Task item = Show every line of the data where the word "column" can be found.

[Stored dataset items]
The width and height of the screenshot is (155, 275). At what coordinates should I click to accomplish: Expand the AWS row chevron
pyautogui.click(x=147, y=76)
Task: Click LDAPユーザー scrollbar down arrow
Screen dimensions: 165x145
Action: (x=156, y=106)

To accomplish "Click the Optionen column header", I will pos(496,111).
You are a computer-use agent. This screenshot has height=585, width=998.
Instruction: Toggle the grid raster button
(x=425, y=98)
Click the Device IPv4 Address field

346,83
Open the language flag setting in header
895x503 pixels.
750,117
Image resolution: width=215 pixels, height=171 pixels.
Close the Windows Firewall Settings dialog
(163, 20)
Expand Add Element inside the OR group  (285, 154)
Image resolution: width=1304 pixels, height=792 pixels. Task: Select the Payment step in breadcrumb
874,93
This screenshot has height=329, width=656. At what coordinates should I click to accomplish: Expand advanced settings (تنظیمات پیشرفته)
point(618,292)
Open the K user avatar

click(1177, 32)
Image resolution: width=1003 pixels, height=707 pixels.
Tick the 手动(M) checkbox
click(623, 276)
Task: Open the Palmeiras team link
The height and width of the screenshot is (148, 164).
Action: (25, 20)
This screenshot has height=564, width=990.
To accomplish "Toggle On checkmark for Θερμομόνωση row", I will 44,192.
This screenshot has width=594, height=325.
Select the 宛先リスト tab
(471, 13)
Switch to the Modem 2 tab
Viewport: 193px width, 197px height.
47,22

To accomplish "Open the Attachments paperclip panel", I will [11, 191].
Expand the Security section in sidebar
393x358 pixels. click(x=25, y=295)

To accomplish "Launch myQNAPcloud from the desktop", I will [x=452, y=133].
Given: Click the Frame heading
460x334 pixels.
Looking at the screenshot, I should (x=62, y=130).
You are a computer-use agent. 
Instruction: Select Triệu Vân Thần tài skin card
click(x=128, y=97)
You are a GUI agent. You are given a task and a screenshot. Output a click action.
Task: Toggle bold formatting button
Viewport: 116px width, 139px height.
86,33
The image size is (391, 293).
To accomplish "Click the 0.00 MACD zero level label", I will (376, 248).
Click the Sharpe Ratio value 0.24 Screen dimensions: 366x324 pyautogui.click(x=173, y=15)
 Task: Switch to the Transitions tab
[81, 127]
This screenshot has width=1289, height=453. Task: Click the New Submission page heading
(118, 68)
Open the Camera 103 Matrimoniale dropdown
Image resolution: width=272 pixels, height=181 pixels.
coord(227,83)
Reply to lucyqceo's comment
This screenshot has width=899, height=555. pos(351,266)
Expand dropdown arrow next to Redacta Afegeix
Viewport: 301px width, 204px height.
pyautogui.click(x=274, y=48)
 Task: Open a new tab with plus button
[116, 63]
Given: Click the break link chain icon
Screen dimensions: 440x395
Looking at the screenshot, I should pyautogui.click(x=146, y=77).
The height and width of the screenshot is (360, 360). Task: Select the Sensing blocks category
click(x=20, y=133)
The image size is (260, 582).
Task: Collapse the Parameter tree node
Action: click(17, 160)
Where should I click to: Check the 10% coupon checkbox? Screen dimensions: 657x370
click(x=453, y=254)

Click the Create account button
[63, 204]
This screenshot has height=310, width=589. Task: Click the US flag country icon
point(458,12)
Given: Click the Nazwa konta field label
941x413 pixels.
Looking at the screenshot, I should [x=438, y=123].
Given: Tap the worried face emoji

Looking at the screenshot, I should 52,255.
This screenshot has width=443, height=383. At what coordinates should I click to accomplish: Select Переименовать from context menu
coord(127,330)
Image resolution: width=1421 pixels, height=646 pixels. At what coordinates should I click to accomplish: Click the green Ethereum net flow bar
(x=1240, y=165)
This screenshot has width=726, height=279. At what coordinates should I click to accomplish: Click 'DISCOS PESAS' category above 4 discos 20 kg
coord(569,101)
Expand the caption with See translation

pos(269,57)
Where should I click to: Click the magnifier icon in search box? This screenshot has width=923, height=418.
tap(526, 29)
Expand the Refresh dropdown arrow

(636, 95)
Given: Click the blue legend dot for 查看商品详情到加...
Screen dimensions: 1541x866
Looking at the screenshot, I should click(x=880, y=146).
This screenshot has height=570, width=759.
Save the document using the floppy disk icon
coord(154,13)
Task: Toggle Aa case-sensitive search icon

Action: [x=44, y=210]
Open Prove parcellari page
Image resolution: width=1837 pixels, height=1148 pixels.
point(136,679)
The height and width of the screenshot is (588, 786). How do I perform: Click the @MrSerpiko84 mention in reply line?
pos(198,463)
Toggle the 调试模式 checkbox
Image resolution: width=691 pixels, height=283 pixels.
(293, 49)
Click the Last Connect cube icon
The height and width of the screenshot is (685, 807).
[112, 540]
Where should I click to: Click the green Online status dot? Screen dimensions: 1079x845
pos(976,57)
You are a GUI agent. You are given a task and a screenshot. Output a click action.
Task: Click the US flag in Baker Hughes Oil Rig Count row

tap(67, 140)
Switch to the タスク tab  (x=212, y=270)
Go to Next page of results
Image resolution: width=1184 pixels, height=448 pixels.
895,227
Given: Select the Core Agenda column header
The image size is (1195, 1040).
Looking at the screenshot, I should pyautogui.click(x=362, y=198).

Response to the exercise =
To accomplish "Click the Optionen column header", I will pos(496,111).
Given: Select the Core Agenda column header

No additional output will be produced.